Стихотворение ошарашивает. Напитками нас не удивишь к их изобильному присутствию в поэзии и прозе Рыжего мы привыкли. Содрогаешься, уяснив, что на этот раз местом возлияния служат места национального поклонения. Пьянка во святыне.

… Подумать страшно, баксов штука, — привет, засранец Вашингтон! Татарин-спонсор жмет мне руку. Нефтяник, поднимает он с колен российскую культуру…

Всё узнаваемо: засранцы пиарятся, челядь пирует.

Где боль? Куда девался влажный взор? Взгляд поэта насмешлив и точен, сух и беспощаден.

…Стоп, фотография для прессы! Аллея Керн. Я очень пьян. Шарахаются поэтессы — Нателлы, Стеллы и Агнессы. Две трети пушкинских полян озарены вечерним светом. Типичный негр из МГУ читает «Памятник»…

Далее — страшное:

… читает «Памятник». На этом, пожалуй, завершить могу рассказ ни капли не печальный. Но пусть печален будет он:
я видел свет первоначальный, был этим светом ослеплен. Его я предал.
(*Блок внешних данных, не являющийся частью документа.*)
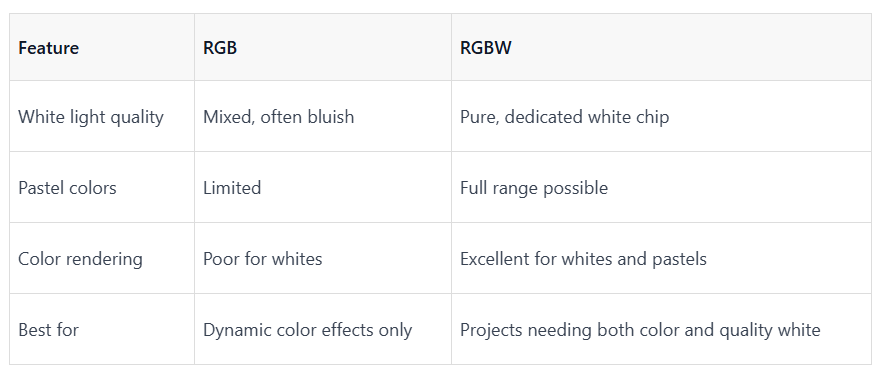Click the Pastel colors row label
The image size is (890, 381).
click(x=102, y=187)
Как любил говаривать сам Борис, базара нет. Спорить не о чем: конечно, предал. Предал дар, ясно сознавая, что допинги — предательство дара. Предал Пушкина, который верил во спасительное вдохновение и нам завещал работать этим старинным, проверенным способом, а про взбодряк и подогрев (см. словарь наркоманов) и слыхом не слышал. Предал маму («Я так трудно его рожала!»), предал отца, который научил его любить стихи. Предавал и терзался, терзался и снова предавал. (Только в песнях страдал и любил./ И права, вероятно, Ирина — / чьи-то книги читал, много пил / и не видел неделями сына.)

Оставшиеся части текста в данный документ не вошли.